A la mañana siguiente, antes de acudir a las instalaciones de Sol, Víctor pasó por el cuartel de Conde Duque. El secretario del general Esparza había dejado recado en el cuerpo de guardia, por lo que un amable sargento que le aguardaba lo acompañó a un sótano, antesala de los calabozos, donde pudo hablar con los dos centinelas burlados en la noche de autos. Olía a paja y a humedad. Hacía frío. Los dos soldados parecían aturdidos porque ya llevaban una semana de encierro; se llamaban Matías y Eugenio. El primero era sevillano y el segundo, de Eibar. Víctor pidió que le dejaran a solas con ellos y les instó a tomar asiento.

—¿Os tratan bien?

—Sí, sí —afirmó el sevillano, el más espigado de los dos y también el más joven—. El rancho es el mismo que el del resto de la tropa y aquí, en Conde Duque, no se come mal. Lo único es que nos han metido un mes de arresto y aún quedan tres semanas. Los días pasan muy despacio entre cuatro paredes. Además, las celdas son muy frías.

El otro soldado asintió como corroborando lo expuesto por su compañero de desdichas.

—Quería hablar con vosotros sobre el incidente del dedo del coronel. Todo lo que digáis queda entre nosotros. ¿Está claro? Los dos presos asintieron con un gesto.

Víctor continuó:

—¿Recordáis algo que aquella noche os llamara la atención? Algo fuera de lo normal.

Los dos se miraron.

El más rechoncho, el vasco, dijo:

—A mí me pareció escuchar ruidos en el cuarto, pero, no sé, unos sonidos así, como amortiguados...

—Estábais dormidos, ¿verdad? —interrumpió, perspicaz, el detective. Los reos se miraron como sorprendidos.

—No, no hace falta que disimuléis. Desde el primer momento me pareció que debió ser así. Era evidente. Además, es lo que se suele hacer, ¿no? Uno duerme y el otro vigila. ¿Para qué permanecer despierto si se está velando a un muerto que no va a ir a ninguna parte, en un cuarto subterráneo, sin ventanas y cerrado con dos candados?

—Fue culpa suya; él se durmió —acusó Matías señalando a su compañero.

—¡Cállate!

—Tranquilos, tranquilos, es obvio que lo ocurrido no fue culpa vuestra. Nadie entró por la puerta, al menos los candados no habían sido forzados. A no ser que...

—¿Sí? —dijo el de Eibar.

—¿Bebisteis algo? ¿Os dieron algo de beber o de comer en el cementerio?

—Había un botijo en la salita donde hicimos la guardia.

—¿Bebisteis los dos?

Ambos asintieron.

—Vaya, eso me hace dudar. Matías, dices que escuchaste ruido entre sueños, ¿no?

—Sí, hice por despertarme pero no pude. Lo juro.

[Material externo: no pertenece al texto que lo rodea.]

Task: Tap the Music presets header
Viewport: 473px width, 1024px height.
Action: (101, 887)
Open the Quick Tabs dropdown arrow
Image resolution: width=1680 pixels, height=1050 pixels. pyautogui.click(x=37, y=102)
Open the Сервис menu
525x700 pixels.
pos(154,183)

Víctor empezó a darle vueltas al asunto. Aquello complicaba las cosas. ¿Habrían puesto un somnífero en el botijo? De ser así, aquello apuntaba a alguien de dentro. El caso se complicaba más a cada momento. Supo que no iba a sacar nada más en claro de aquellos dos y llamó al sargento.

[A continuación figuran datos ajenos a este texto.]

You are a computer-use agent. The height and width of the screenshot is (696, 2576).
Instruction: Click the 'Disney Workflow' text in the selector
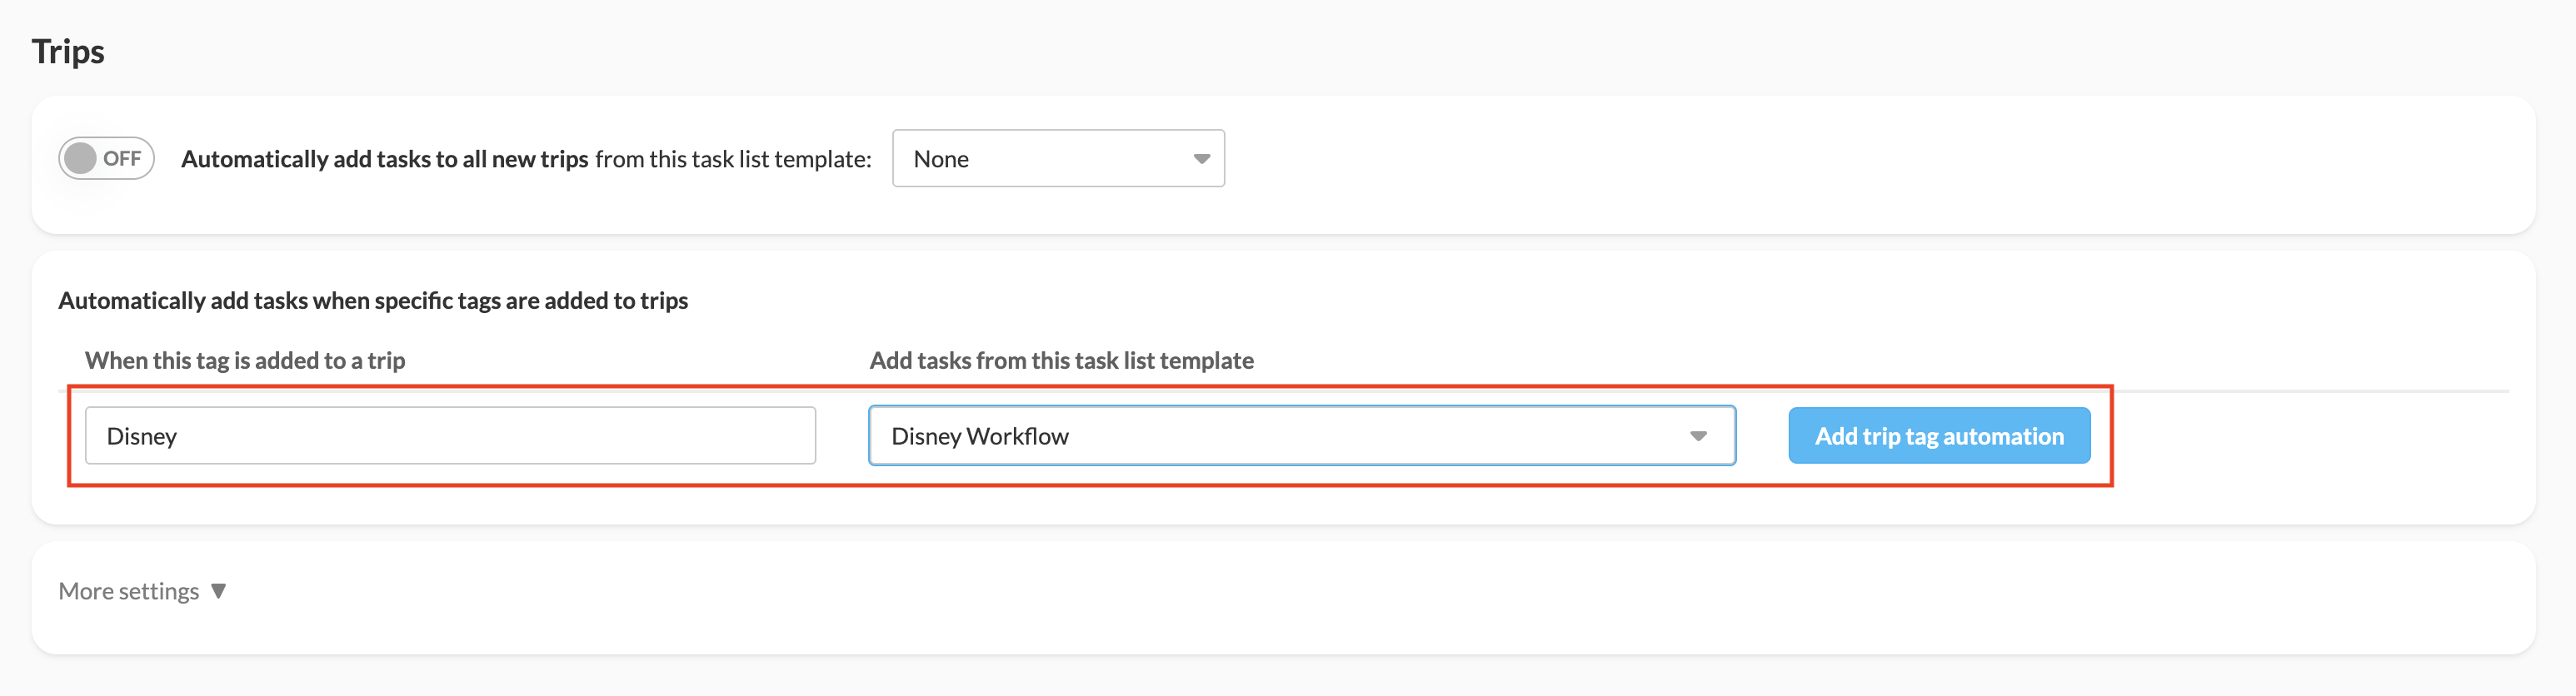[x=980, y=436]
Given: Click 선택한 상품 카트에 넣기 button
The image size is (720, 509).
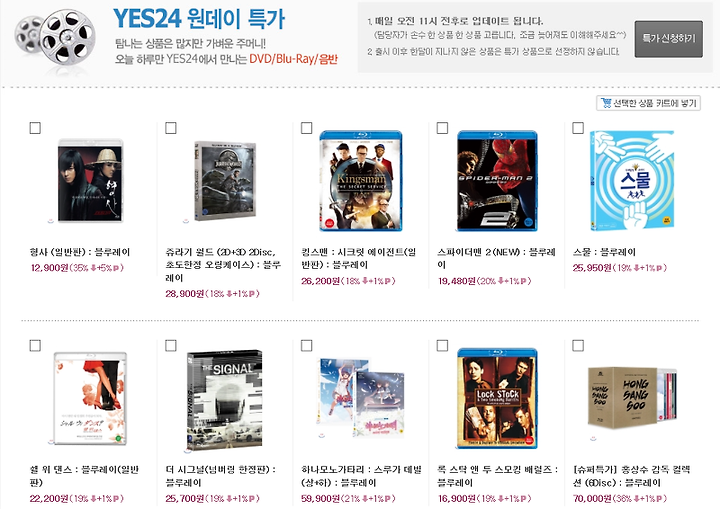Looking at the screenshot, I should click(x=648, y=103).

Ramiro, el ordenanza del fallecido coronel Ansuátegui, lo acompañó solícito al cuarto aquél y le abrió el arcón donde había guardado las escasas pertenencias del militar. No había gran cosa. Sin duda, había sido un hombre estricto, rayando en la más severa austeridad. Su cuarto era sobrio, apenas un par de láminas con motivos militares decoraban la pared. Ni un adorno, ni una figura.